» Exercise goal
Every line below that has the string "agent" needs to be copied.
***** Records for this exercise
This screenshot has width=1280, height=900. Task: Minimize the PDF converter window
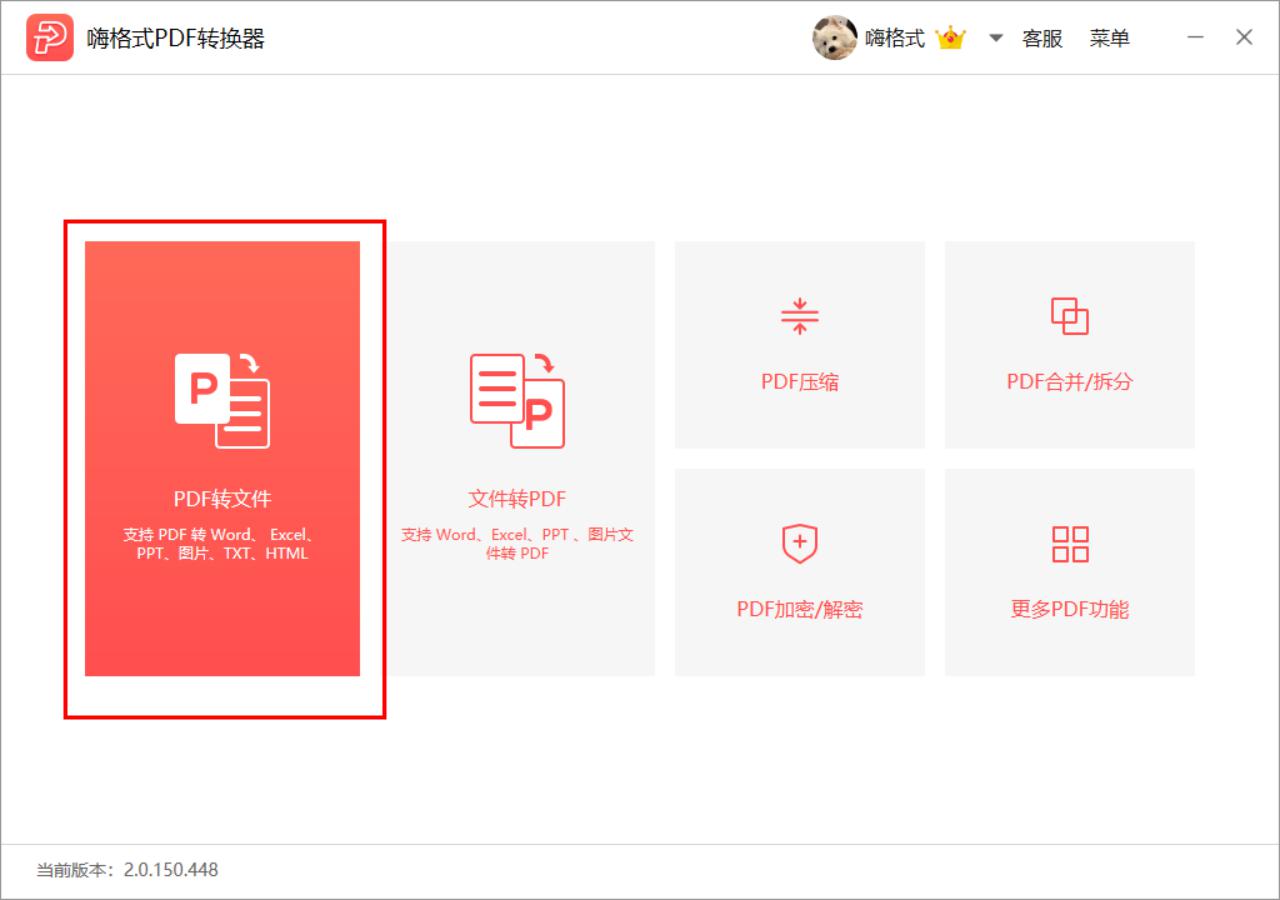(x=1195, y=38)
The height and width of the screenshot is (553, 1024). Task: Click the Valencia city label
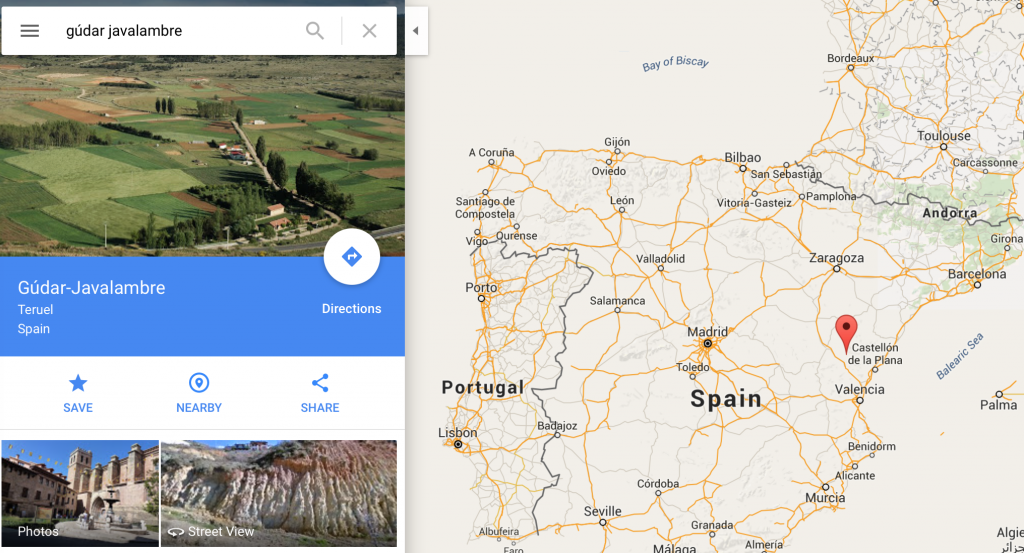859,390
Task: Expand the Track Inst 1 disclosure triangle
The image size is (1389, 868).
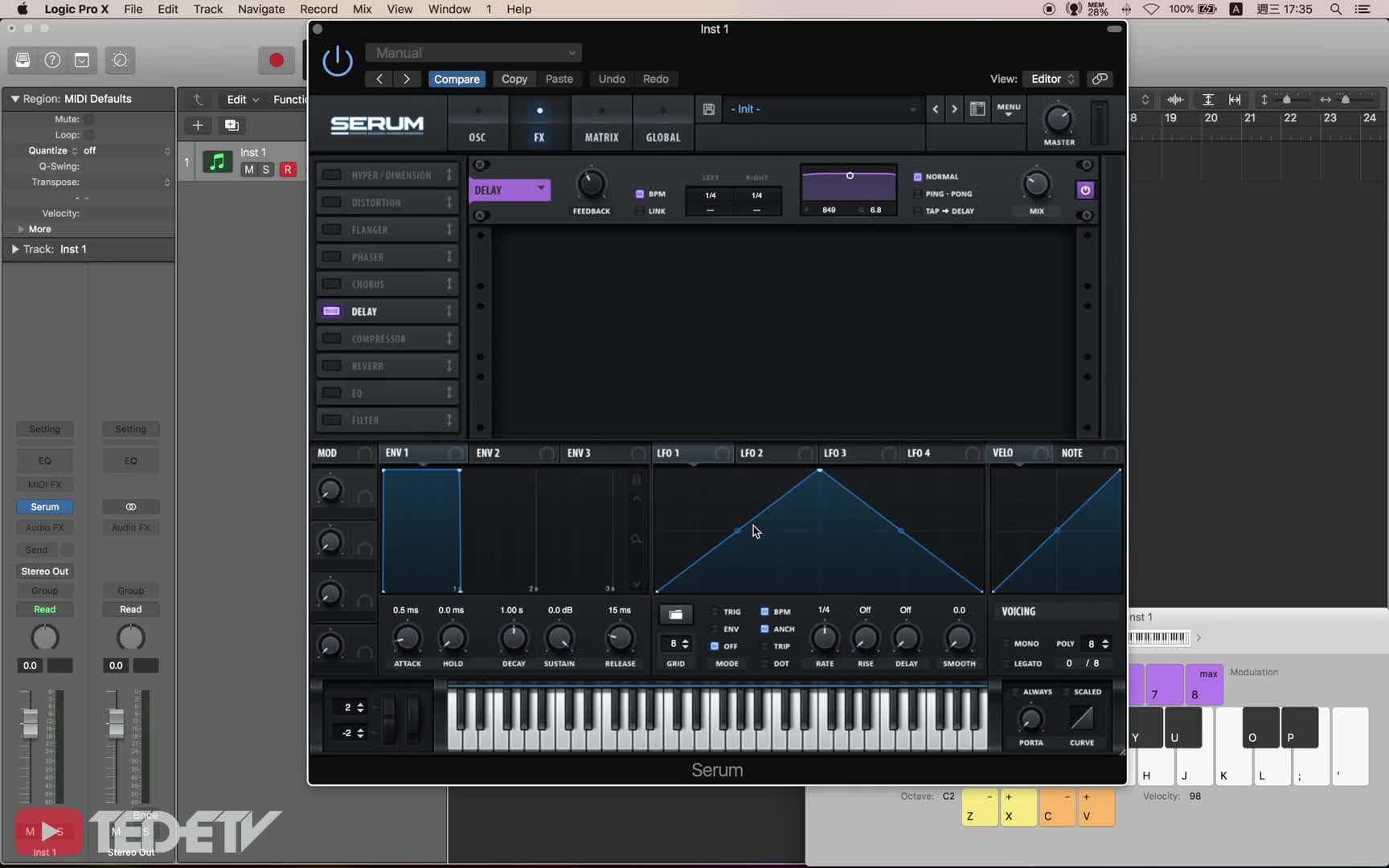Action: (14, 249)
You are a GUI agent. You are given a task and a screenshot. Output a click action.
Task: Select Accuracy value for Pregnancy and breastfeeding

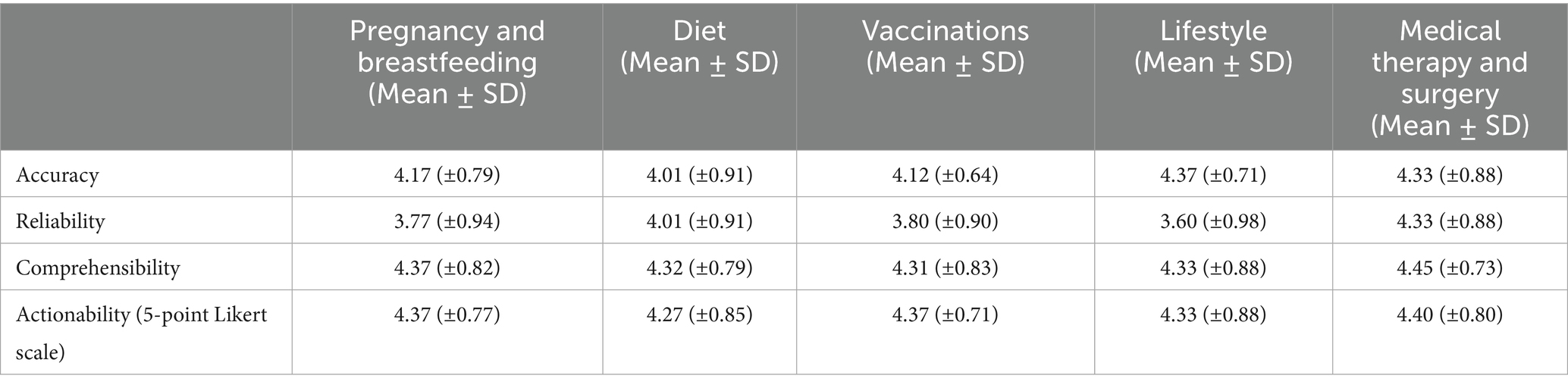[447, 175]
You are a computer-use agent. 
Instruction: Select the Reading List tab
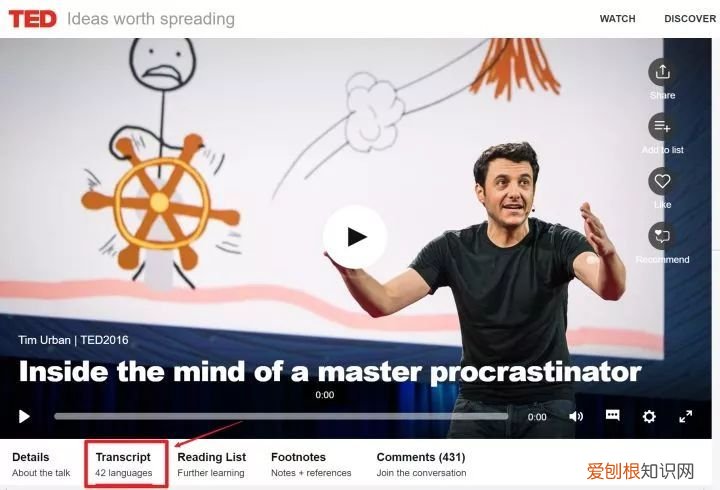pyautogui.click(x=212, y=464)
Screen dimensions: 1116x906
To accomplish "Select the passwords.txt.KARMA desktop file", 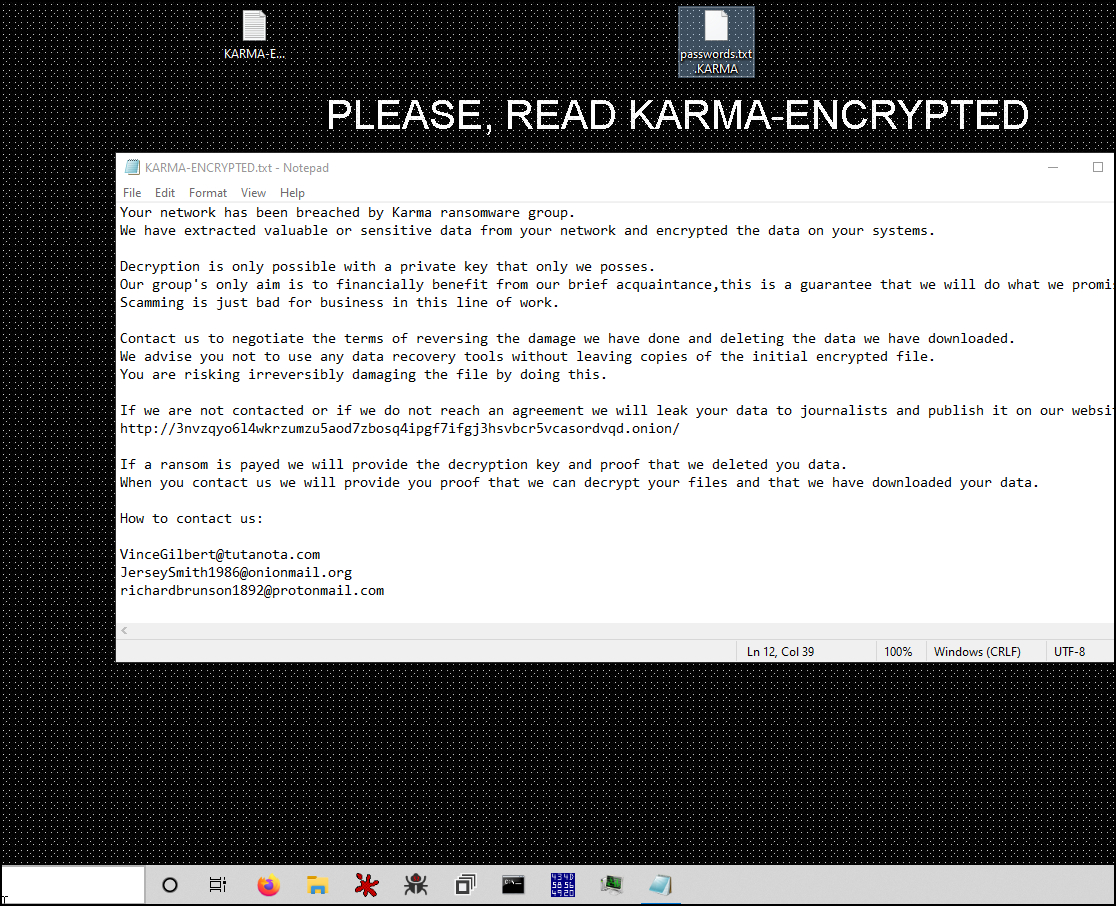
**********
» Result of the task
You are a GUI agent. You are given a task and a screenshot. Output a click action.
You are a computer-use agent. 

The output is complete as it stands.